Il a gommé aussi l'histoire de Mme Irène la couturière :

« - Quand a-t-elle été condamnée la dernière fois ?

Il y a quatre ans ou cinq ans. Elle a d'abord été danseuse, puis sous-maîtresse dans une maison au temps où celles-ci existaient encore. »



Il n'a retenu que l'atmosphère de la société française des années 1950, restitué de façon admirable, le mariage de Jeanine Arménieu, plein de magnificence, la lumière sombre qui émane du personnage de Louise, la duplicité des personnages qui l'entourent et en font une victime désignée.



Il a retenu essentiellement la figure de Jules Maigret que Depardieu incarne à merveille en mettant au service de l'histoire son visage volontiers torturé et son cerveau hanté par la victime :

«  C'était curieux d'ailleurs. Car, ce n'était pas à l'assassin qu'il avait pensé, mais à la victime, c'était sur celle-ci seule que l'enquête avait porté. Maintenant enfin qu'on la connaissait un peu mieux, il allait être possible de se demander qui l'avait tuée. »



Le roman, comme le film d'ailleurs, est construit autour de la capacité de Maigret à retracer le parcours de la victime :

« Il la voyait entrer au Maxim's comme il la voyait, un mois plus tôt se faufiler , au Roméo, parmi les invités de la noce »

« Maintenant, encore, tout en parlant, il l'imaginait cachée sous le lit, chez Mlle Poré, puis plus tard, se disputant avec Jeanine Arménieu dans leur logement de la rue Ponthieu. Il la suivait dans son logement de la rue d'Aboukir et devant la boutique du boulevard Magenta où elle travaillait en plein vent. »

Maigret est tellement dans son enquête qu'il en rêve la nuit :

«  Il pensait toujours à Louise Laboine et aux autres personnages qui avaient surgi les uns après les autres, sortant de l'anonymat pour lui faire une sorte de cortège. La seule différence avec tout à l'heure, c'est que ces personnages devenaient flous et grotesques, qu'à la fin ils s'embrouillaient, jouant un rôle qui n'était pas le leur. (…) Maigret se crut en train de jouer aux échecs (…) prenait la reine pour le roi, les fous pour les cavaliers et ne savait plus où il avait placé ses tours (…) »

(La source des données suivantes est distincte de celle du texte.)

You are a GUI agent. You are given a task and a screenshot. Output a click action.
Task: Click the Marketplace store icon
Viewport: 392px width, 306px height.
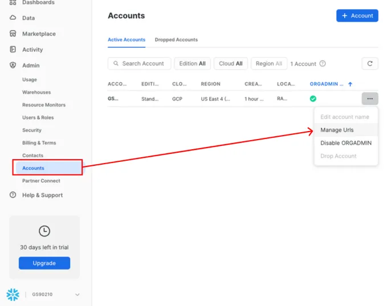pyautogui.click(x=13, y=34)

Enfin, il parvient à reconstituer le puzzle :

« Les vides, maintenant, étaient presque tous remplis. Il devenait possible de reconstituer l'histoire de la jeune fille depuis le moment où elle avait quitté sa mère, à Nice, jusqu'à la nuit où elle avait retrouvé Jeanine au Roméo. »



Une des enquêtes de Maigret les plus abouties dans laquelle il est aussi question de conflits des générations, de difficultés des jeunes femmes à faire leur place dans la société sans passer par la case « homme », des tentatives de rébellion de Louise Laboine contre ceux et celles qui acceptent les règles du jeu.

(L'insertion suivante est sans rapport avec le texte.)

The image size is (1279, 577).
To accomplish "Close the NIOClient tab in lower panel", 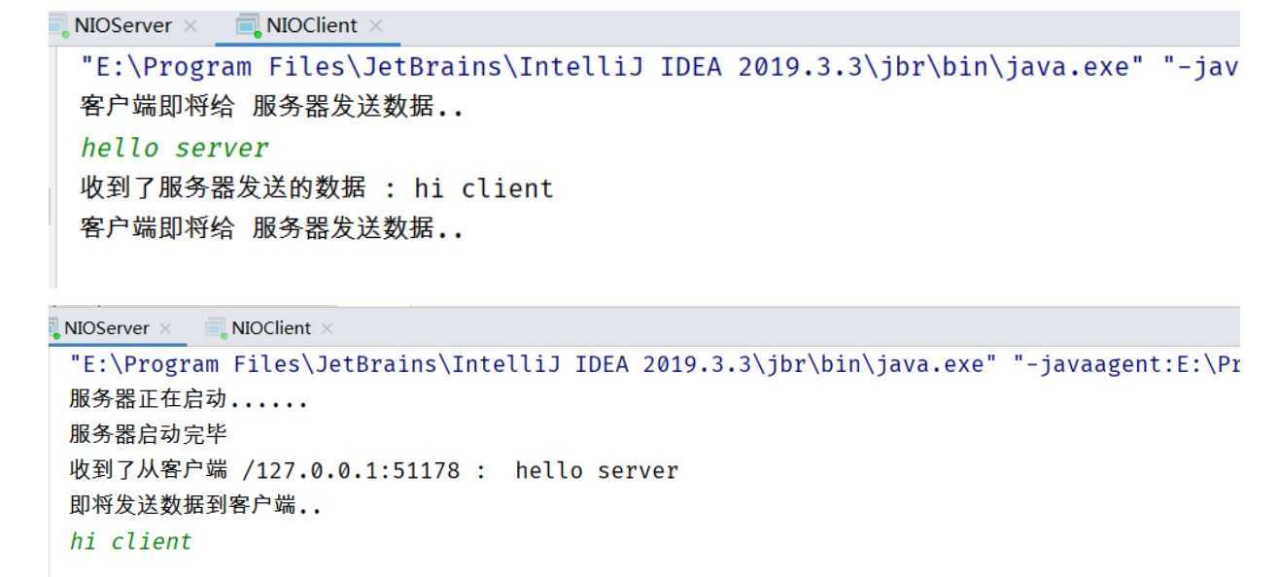I will (327, 328).
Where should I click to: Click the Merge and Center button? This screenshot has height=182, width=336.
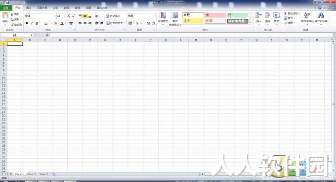point(115,23)

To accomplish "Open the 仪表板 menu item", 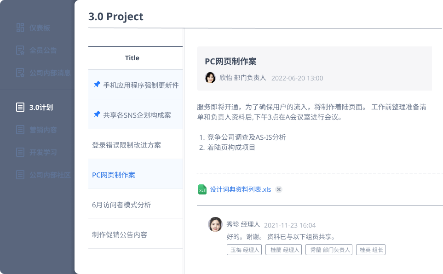I will point(40,28).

« Quand elle était embauchée comme vendeuse quelque part, il lui arrivait toujours une mésaventure. Ou c'était le patron, ou un chef de rayon qui essayait de coucher avec elle.

Au lieu de leur faire comprendre adroitement que ce n'était pas son genre, elle montait sur ses grands chevaux, les giflait, ou s'en allait en claquant les portes. Une fois il y a eu des vols dans l'établissement et c'est elle qu'on a soupçonnée, alors qu'elle était sûrement innocente. »



Son seul tort a été de croiser des personnes convaincues que dans la société il y a des loups et des agneaux et que pour ne pas être un agneau, il vaut mieux être un loup.



Un grand Maigret. Relu avec toujours autant de plaisir.